シナリオ54


「なんでこの局面でなんだよ!」


 と、文句を垂れてもこれがプレイヤーの選択だ。これまでもこの選択肢から散々な目に会わされている。

 しかし、クエスト全般を思い返してみると、この『踊る』こそがクエストの成否を決していた。アグリのふんどし踊りがとまではいかなくとも、クエスト攻略のキーぐらいにはなっている。

 少なくとも現在のアグリの中に、ふんどし一丁になって公衆の面前で踊ることへの抵抗感はなくなっていた。
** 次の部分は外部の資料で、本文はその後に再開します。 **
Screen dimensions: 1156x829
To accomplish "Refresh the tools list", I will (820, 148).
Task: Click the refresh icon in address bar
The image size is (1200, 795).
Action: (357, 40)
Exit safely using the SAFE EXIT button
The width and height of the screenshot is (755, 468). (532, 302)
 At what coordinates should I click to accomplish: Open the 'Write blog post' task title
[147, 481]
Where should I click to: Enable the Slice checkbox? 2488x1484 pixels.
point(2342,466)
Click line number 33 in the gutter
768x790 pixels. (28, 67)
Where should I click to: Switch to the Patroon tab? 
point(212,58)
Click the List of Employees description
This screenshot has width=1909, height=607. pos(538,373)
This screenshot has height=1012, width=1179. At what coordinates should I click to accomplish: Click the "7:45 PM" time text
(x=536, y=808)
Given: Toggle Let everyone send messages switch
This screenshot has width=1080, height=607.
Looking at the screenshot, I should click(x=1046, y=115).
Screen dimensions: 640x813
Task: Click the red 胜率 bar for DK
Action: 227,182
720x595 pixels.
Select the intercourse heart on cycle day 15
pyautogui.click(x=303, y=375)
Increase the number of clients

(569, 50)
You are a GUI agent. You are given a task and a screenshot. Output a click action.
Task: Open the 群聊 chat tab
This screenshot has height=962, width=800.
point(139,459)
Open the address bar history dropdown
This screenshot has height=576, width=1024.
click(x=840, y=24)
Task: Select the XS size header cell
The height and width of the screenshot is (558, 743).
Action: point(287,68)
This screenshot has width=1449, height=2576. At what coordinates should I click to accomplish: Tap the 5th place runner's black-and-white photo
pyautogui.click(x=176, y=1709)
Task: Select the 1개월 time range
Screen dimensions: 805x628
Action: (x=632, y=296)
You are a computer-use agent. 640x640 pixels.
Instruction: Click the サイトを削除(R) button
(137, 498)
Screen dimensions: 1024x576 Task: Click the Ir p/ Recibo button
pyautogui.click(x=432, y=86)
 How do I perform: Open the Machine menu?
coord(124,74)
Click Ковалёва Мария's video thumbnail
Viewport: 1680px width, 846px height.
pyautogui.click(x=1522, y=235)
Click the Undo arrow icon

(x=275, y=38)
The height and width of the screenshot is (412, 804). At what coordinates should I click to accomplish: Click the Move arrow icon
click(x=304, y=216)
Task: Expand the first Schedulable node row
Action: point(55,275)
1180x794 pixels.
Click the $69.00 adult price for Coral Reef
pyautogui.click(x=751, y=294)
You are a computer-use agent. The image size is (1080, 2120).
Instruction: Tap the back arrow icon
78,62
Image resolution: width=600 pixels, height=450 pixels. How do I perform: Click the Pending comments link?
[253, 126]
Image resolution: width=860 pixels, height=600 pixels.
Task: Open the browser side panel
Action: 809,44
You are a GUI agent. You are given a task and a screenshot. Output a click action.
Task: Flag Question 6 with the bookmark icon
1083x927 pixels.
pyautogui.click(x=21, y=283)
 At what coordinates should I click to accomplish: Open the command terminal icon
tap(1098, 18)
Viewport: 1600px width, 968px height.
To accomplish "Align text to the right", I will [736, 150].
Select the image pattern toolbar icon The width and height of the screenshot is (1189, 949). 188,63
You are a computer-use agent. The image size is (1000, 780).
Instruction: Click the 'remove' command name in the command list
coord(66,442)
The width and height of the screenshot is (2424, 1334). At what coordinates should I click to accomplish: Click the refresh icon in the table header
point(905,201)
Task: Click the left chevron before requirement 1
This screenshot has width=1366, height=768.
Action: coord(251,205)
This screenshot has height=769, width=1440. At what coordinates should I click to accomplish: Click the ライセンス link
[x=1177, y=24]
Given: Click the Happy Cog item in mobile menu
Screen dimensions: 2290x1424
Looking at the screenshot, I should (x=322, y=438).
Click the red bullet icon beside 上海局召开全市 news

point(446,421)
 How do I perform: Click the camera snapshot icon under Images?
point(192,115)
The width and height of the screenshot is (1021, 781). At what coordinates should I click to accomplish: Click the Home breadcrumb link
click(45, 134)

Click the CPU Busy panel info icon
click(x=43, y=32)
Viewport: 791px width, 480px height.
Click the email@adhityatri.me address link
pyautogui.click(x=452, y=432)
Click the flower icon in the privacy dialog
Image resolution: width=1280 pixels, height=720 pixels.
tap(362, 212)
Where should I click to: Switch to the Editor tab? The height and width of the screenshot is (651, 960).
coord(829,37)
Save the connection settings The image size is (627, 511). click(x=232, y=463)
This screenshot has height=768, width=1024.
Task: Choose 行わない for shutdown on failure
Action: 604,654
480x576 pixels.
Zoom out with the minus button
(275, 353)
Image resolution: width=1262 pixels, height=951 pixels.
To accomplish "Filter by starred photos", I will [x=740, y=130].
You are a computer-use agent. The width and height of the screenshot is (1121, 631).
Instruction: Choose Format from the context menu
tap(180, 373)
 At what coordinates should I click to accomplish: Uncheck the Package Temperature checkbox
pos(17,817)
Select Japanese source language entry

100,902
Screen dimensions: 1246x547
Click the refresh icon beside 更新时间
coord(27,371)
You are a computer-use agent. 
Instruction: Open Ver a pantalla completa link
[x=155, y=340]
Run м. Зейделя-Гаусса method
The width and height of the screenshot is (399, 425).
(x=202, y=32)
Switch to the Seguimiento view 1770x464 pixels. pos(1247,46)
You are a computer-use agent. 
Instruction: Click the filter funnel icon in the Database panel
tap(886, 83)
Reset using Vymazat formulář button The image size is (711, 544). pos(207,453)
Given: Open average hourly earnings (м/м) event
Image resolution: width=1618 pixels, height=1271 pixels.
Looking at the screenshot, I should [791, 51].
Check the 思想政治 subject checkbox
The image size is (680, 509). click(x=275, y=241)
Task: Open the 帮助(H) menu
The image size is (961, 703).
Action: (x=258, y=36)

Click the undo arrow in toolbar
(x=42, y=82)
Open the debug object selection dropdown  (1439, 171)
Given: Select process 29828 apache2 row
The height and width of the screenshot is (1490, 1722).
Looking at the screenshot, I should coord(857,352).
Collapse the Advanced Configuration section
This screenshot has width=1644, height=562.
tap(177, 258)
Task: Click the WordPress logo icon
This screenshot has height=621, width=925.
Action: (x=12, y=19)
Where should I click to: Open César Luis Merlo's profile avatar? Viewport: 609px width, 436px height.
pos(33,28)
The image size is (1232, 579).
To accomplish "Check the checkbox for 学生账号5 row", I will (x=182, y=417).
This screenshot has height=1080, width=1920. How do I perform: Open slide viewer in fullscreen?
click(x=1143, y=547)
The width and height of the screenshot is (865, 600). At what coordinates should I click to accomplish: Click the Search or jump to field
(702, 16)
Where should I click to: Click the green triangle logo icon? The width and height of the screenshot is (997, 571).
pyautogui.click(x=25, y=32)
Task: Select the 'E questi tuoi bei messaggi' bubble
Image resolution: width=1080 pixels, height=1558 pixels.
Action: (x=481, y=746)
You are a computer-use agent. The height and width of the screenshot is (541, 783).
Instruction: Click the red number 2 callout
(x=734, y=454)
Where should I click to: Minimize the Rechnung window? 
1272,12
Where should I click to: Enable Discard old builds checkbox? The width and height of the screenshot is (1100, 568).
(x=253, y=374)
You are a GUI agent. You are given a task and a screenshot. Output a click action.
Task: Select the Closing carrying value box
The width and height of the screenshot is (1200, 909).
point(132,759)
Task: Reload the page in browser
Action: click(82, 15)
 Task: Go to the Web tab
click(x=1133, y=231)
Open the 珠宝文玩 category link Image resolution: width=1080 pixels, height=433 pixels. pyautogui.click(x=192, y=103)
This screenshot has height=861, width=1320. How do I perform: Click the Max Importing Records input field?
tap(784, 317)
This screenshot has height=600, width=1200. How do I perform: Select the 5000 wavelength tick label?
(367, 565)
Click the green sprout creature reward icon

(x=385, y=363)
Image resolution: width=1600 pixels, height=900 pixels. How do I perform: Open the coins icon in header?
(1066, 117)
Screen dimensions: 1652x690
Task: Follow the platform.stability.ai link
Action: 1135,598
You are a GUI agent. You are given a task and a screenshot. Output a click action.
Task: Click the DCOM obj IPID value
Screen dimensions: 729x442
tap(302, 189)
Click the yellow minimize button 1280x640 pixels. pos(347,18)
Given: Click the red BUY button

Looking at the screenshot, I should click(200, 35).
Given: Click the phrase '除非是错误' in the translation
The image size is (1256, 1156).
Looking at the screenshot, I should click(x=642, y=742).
「仕方ないな……これが俺の戦い方ならば従うまで……」


 最弱職『農夫』から、RPGスター職への登竜門『踊り子』へのジョブチェンジが可能になるかもしれない。

 そんな期待を胸に抱きながら、いそいそと『農夫のつなぎ』を脱ぎ始める。


『やはりあなたは病気です……』


「コッペ……グルコッペはスゴイゴブ……魔王軍にもそこまで出来る者などいないゴブ……コッペこそがまことの勇者ゴブ」


 ピコピコには呆れられ、モンスター(ゴブリン)からは称賛される。コレも定番化されつつある。ワンパターンとも言うが。


「さあ、いよいよオーラスだ! 一丁、派手に踊ってやるぜ!」

(*オーラス=オールラストの略語、最後。麻雀用語/和製英語)



『アバター嘆き節・最終章』


 ふんどし~出た出た~もろだしだぁ~「ヨイヨイ」

 時間がなくても~脱出中でも脱ぐ~

 あんまり~逃走手段が~ひどいので~

 さぞや~アグリさん~見苦しかろ~「サァヨイヨイ」


(観衆が一人だけって少し寂しいな……)


 あなたが~どうしてもって~選ぶのなら~「ヨイヨイ」

 どんなぁ~局面だって~脱ぎましょう~

 だけどね~コエダメ爆発させた直後に踊るのはどうなの~

 臭いのよ~さっさと脱出させて欲しいのよ~「サァヨイヨイ」


(なんか……嫌な予感がして来た……)


 さぎょうぎ~ふんどし~おパンツさえも脱ぐ~「ヨイヨイ」

 でもね~こんな俺でも~ラスボス倒したんだよ~

 コエダメではめごろし~ざまぁみやがれ~

 ブラック組織のトップだから~ぜんぜん気にならない~「…………」


(あれっ、合いの手が止まった? 俺の背後に誰かいる? 臭い……)


 でもね~ちょっと反省してる~やり過ぎだったね~

 オーガだってゴブリンだって~家庭があるのよ~

 パパがコエダメで殉職~子供が知ったら悲しむのよ~

 でも選択肢を選んだのは~プレイヤーなんだからね~忘れないでね~



「グォー!」


「お、俺が選んだ選択肢じゃないんだからね!」


 踊り終えたアグリの背後には、シャチョーが仁王立におうだちしていた。


「におうから……仁王立ち?」


「グォー!」


「調子に乗ってごめんなさい……」


「グォ……お前ら一体何してる……」


 息も絶え絶えアグリを睨みつけるシャチョー。

 いくら瀕死とはいえ、やはり組織のトップ。貫禄だけは半端ない。

 少なくともマッパ同然のアグリが勝てる相手ではない。


「ゴブは時間稼ぎゴブ! このヤーサイの足止めをしていたゴブ!」


「あっ、ズルい……さっき俺のこと勇者って言ったじゃん……」


「こんな公衆の面前で脱いで踊れる図太い精神を、勇者と形容しただけゴブ。嘲笑ゴブ。ブタもおだてりゃ木に登るゴブ!」


 アグリはシャチョーに捕まった。

 そして、シャチョーの大木のような二本の腕に締め付けられる。

 羽トカゲがペシペシとしっぽ攻撃を、イヌが足にガブリと噛みつくが、シャチョーは全く動じない。

 組織を失い、挙句に肥えまみれのシャチョーには、通じないのだ。

 これ以上の痛みなど存在しないだろうから。


「く、臭い! 臭いからベアハッグは止めて! 普通に殺して~!」


  ☂


ピコピコ:アグリは肥にまみれて死にました。